**CONJUNTO DE TAREFAS**
**a.** Reescreva de forma mais concisa o parágrafo do trecho do documento que começa com "Diferentemente dos filmes", preservando seus fatos principais.
**b.** Apresente a continuação do texto sobre Jenna Ortega e a série "Wandinha" a partir do ponto em que ele termina.

**TRECHO DO DOCUMENTO**
..............................

Jenna Ortega ficou trancada em um porão com um cadáver em "X: A Marca da Morte". Ela matou um assassino serial com um tiro em "Pânico". Triturou um integrante de um culto satânico com uma hélice de barco em "A Babá - A Rainha da Morte".

E também não conseguia dormir sem luzes acesas, até a adolescência.

"Eu era a maior medrosa", disse Ortega, que interpreta o personagem título em "Wandinha", uma nova série de mistério e investigação da Netflix, baseada na personagem Wandinha (Wednesday) Addams, uma adolescente pessimista e que parece sempre usar marias-chiquinhas. Como não podia deixar de ser, o programa estreou em uma quarta-feira (Wednesday).

E, mesmo assim, lá estava ela, como estrela de uma série que, apesar de seu humor gélido, mostra pelo menos uma vítima desmembrada e uma vítima desentranhada já no episódio piloto (Tim Burton dirigiu os quatro primeiros episódios). Mas, para Ortega, o interesse está nas camadas mais profundas da personagem.

"Minha Wandinha é muito autoconfiante, ainda que isso não fique aparente", disse Ortega em uma conversa por vídeo neste mês, em uma tarde brilhante de domingo. Seus cabelos longos e escuros voavam ao vento, durante uma caminhada pelo centro de Salt Lake City. "Ela tem uma missão a cumprir, e não deixa pessoa alguma se meter em seu caminho."

Diferentemente dos filmes "Família Addams" do início da década de 1990, nos quais Christina Ricci interpretava Wandinha Addams aos 10 anos de idade, a nova série de oito episódios traz Ortega como Wandinha aos 16 anos; a história se passa nos dias atuais, e a adolescente é enviada a um colégio interno para adolescentes desajustados, depois de um incidente que resulta em sua expulsão da escola pública em que estudava (a história envolve piranhas e uma piscina cheia de valentões; Wednesday não está arrependida).

..............................

**REGISTROS LISTADOS**

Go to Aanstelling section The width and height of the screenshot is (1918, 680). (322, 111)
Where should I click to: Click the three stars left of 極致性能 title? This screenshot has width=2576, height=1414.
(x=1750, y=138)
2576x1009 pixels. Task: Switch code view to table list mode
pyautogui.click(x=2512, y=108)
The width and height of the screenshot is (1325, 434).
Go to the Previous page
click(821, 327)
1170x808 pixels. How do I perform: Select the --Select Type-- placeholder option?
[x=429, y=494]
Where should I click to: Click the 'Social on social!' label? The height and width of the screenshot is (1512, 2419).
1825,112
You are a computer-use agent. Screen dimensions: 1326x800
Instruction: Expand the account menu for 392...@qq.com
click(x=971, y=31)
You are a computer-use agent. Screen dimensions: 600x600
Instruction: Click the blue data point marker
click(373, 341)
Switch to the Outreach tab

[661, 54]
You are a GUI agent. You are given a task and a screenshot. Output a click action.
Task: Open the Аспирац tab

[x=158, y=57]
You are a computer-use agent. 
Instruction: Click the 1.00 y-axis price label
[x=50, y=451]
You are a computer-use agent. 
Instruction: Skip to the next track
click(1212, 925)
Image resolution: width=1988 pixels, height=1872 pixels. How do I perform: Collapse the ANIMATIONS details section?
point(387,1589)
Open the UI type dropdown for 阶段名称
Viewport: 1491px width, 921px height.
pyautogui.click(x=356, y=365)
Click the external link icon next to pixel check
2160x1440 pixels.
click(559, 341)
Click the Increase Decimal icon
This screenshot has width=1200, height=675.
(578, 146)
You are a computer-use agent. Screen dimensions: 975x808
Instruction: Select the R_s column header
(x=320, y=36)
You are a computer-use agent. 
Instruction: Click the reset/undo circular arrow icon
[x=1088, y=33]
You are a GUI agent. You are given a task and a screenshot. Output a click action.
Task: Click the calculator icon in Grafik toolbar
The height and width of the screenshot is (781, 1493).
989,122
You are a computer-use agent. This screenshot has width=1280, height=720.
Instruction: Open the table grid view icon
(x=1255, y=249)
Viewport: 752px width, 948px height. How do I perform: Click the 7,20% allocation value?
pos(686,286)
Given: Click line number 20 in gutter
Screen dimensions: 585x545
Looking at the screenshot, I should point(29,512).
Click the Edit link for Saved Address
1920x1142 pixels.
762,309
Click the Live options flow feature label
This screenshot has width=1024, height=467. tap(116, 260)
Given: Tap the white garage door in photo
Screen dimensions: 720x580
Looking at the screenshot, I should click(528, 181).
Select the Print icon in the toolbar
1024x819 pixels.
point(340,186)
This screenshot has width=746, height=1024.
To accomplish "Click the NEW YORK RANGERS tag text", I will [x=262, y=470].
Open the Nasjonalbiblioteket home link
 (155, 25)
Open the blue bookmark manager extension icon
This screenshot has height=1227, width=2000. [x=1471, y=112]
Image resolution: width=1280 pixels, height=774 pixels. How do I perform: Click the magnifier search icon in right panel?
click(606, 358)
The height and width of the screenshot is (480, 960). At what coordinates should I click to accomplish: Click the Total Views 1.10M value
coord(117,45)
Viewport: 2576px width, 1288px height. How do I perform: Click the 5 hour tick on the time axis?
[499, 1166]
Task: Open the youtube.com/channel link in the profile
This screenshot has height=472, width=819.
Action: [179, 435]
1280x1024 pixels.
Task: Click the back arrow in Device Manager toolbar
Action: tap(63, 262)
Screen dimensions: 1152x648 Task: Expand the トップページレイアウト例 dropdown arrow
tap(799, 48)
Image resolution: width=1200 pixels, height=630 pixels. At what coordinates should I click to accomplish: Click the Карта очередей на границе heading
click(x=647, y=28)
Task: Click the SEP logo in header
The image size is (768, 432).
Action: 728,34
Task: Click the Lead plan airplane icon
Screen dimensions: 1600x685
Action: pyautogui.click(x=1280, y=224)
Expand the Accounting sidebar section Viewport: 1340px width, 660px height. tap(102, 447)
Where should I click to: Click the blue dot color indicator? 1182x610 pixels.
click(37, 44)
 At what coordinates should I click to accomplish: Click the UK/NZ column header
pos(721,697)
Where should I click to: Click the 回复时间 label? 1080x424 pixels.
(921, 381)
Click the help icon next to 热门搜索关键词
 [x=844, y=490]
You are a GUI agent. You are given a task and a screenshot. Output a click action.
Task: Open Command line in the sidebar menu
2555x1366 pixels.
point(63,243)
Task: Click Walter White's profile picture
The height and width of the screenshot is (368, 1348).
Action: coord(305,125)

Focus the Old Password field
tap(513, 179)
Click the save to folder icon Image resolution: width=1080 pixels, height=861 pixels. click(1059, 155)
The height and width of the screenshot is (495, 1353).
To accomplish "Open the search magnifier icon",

..............................

**RESULTADOS**
**a.** Nos filmes "Família Addams" do início dos anos 1990, Christina Ricci vivia Wandinha aos 10 anos. Já a nova série de oito episódios, ambientada nos dias atuais, traz Ortega como Wandinha aos 16. A personagem é expulsa da escola pública após um incidente com piranhas e uma piscina cheia de valentões, do qual não se arrepende. Depois disso, ela é enviada a um colégio interno para adolescentes desajustados.

**b.**
Mesmo em uma escola povoada por vampiros e lobisomens —os pais de Wandinha, Morticia e Gomez (interpretados por Catherine Zeta-Jones e Luis Guzmán), se conheceram lá como estudantes–, Wednesday é uma aberração entre as aberrações, e tema frequente de fofoca por conta de boatos de que ela e sua família têm um passado sangrento. Mas Wandinha também é o mais recente em uma longa sucessão de papéis adolescentes para Ortega, antiga estrela da Disney que estava, de certa forma, ansiosa por deixar essa fase de sua carreira para trás.

"Eu com certeza hesitei em aceitar o papel", ela disse. "Já tinha passado por isso e feito séries adolescentes", e além disso havia a pressão adicional de assumir pela primeira vez um papel em uma franquia conhecida.

Ainda assim, não é todo papel que exige que um ator mergulhe no aprendizado de meia dúzia de novas habilidades, entre as quais esgrima, canoagem, arco e flecha, alemão e aulas de violoncelo duas vezes por semana. "Fiquei meio desesperada por conta do violoncelo", ela disse. "Todo mundo que me conhece bem sabe o que aquele violoncelo me fez."

Aos 20 anos, Ortega trabalhou como atriz por metade de sua vida, e demonstra a autoconfiança que essa experiência acumulada oferece. Ela é a quarta de seis filhos, e cresceu em um bairro mexicano de La Quinta, Califórnia, no Coachella Valley, onde desde pequena se interessava por atuar.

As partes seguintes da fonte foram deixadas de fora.